Períodos de seis meses renovables y sin límite temporal
Las comisiones de servicio con relevación de funciones se conceden por un periodo de seis meses prorrogables y sin límite temporal, han precisado otras fuentes. La intención de Alaya es continuar en el juzgado pidiendo comisiones de servicio hasta que pueda concluir las macrocausas que tramita, como los ERE, que comenzó a instruir en enero de 2011.

Abandonaría su despacho
Para ello, la juez tendrá que dejar el despacho que, previsiblemente, ocupará la nueva titular del juzgado, cuya plaza podría resolver hoy el Consejo General en favor de la titular del juzgado de primera instancia 17 de Sevilla, María Ángeles Núñez Bolaños.

Obras para el nuevo despacho
En previsión de que Alaya abandone el despacho, unos operarios están acondicionando unas nuevas dependencias cercanas al juzgado de instrucción 6. Las causas que asuma Alaya si le conceden la comisión de servicio tendrán que decidirse bien por el Consejo o en común acuerdo con la nueva titular del juzgado, han añadido las fuentes.

Plan de refuerzo
La decisión de la juez de pedir la comisión de servicio se produce un día después de que la sala de gobierno del Tribunal Superior de Justicia de Andalucía (TSJA) propusiera un plan de refuerzo del juzgado de instrucción 6 de Sevilla, que hasta ahora dirige Alaya. Este plan, que según el TSJA es "ambicioso", consiste en dotar al juzgado con hasta tres jueces más, dos en comisión de servicio y quizás un juez de adscripción territorial.

Una de las dos plazas en comisión de servicio será para Alaya
El plan de refuerzo, que incluye el mantenimiento de los funcionarios de apoyo al juzgado, se propone al Consejo General del Poder Judicial para dar respuesta a las "macrocausas" que tramita ese juzgado, "de gran complejidad y voluminosidad". Las dos plazas de jueces de comisión de servicio con relevación de funciones se ofertarán en un concurso abierto y público, aunque una de las condiciones para adjudicarlas será el conocimiento de las causas que se tramitan en el juzgado número 6 y que comenzó Alaya. Por ello, con toda probabilidad, una de esas dos plazas será para Alaya, que tendría que renovar cada seis meses la comisión de servicio.

Los nuevos jueces tendrán que colaborar "con el nuevo titular en la tramitación y resolución de todos los asuntos de que conoce el juzgado conforme a los criterios de distribución de los mismos que conjuntamente formulen y apruebe esta Sala de Gobierno", precisa el TSJA.

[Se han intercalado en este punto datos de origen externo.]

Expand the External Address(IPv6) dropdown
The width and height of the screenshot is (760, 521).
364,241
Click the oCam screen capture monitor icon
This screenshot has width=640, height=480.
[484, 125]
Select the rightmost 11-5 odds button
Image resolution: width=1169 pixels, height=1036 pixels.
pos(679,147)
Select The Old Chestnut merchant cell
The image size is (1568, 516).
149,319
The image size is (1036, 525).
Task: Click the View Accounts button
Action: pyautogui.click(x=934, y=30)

Prórroga al secretario judicial
También se solicitará al Ministerio de Justicia que mantenga y prorrogue el secretario judicial de apoyo, y a la Consejería de Justicia de la Junta de Andalucía se le pedirá que haga lo mismo con la actual dotación de funcionarios de refuerzo. El TSJA pretende "minimizar, en la medida en que legalmente sea posible, los inconvenientes que puedan derivar del necesario cese de la actual titular y la ineludible incorporación de otro distinto".

Impulso por lo atrasos de las causas
El plan "permitiría un impulso continuado" de las causas, algunas con cuatro años de antigüedad, como los ERE, y se ganaría "celeridad y eficacia en su tramitación" y permitiría "ofrecer una imagen de agilidad y eficiencia en asuntos que tienen una importante trascendencia social".